Content starts

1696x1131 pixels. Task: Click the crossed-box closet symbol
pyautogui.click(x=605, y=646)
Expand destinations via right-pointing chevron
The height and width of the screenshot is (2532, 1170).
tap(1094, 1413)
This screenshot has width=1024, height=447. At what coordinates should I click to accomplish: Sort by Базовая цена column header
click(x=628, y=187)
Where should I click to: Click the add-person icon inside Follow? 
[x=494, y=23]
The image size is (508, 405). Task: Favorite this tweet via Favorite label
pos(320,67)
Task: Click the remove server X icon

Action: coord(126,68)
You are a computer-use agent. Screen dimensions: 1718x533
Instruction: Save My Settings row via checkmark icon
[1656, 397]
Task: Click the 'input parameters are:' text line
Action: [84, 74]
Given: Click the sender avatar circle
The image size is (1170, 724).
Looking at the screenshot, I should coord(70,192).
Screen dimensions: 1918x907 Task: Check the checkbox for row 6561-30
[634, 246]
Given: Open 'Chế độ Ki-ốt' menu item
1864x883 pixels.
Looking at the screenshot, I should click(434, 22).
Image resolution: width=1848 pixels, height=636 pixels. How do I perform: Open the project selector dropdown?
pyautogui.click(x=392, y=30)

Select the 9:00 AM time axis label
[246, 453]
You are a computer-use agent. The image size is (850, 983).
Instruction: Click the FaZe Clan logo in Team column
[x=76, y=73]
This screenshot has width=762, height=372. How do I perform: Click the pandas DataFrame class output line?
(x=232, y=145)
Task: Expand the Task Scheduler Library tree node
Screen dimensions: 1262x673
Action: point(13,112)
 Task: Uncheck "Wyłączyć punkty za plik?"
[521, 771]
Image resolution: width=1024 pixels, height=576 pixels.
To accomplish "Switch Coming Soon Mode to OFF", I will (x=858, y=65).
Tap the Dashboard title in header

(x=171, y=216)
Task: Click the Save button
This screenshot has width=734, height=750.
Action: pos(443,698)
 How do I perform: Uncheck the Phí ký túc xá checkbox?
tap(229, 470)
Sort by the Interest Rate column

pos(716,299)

Content ends

→ Your goal
Start at the first line of the material and write everything out exactly.

→ Completed task
1696x1131 pixels. Task: Click the crossed-box closet symbol
pyautogui.click(x=605, y=646)
Expand destinations via right-pointing chevron
The height and width of the screenshot is (2532, 1170).
tap(1094, 1413)
This screenshot has width=1024, height=447. At what coordinates should I click to accomplish: Sort by Базовая цена column header
click(x=628, y=187)
Where should I click to: Click the add-person icon inside Follow? 
[x=494, y=23]
The image size is (508, 405). Task: Favorite this tweet via Favorite label
pos(320,67)
Task: Click the remove server X icon

Action: coord(126,68)
You are a computer-use agent. Screen dimensions: 1718x533
Instruction: Save My Settings row via checkmark icon
[1656, 397]
Task: Click the 'input parameters are:' text line
Action: [84, 74]
Given: Click the sender avatar circle
The image size is (1170, 724).
Looking at the screenshot, I should coord(70,192).
Screen dimensions: 1918x907 Task: Check the checkbox for row 6561-30
[634, 246]
Given: Open 'Chế độ Ki-ốt' menu item
1864x883 pixels.
Looking at the screenshot, I should click(434, 22).
Image resolution: width=1848 pixels, height=636 pixels. How do I perform: Open the project selector dropdown?
pyautogui.click(x=392, y=30)

Select the 9:00 AM time axis label
[246, 453]
You are a computer-use agent. The image size is (850, 983).
Instruction: Click the FaZe Clan logo in Team column
[x=76, y=73]
This screenshot has width=762, height=372. How do I perform: Click the pandas DataFrame class output line?
(x=232, y=145)
Task: Expand the Task Scheduler Library tree node
Screen dimensions: 1262x673
Action: point(13,112)
 Task: Uncheck "Wyłączyć punkty za plik?"
[521, 771]
Image resolution: width=1024 pixels, height=576 pixels.
To accomplish "Switch Coming Soon Mode to OFF", I will (x=858, y=65).
Tap the Dashboard title in header

(x=171, y=216)
Task: Click the Save button
This screenshot has width=734, height=750.
Action: pos(443,698)
 How do I perform: Uncheck the Phí ký túc xá checkbox?
tap(229, 470)
Sort by the Interest Rate column

pos(716,299)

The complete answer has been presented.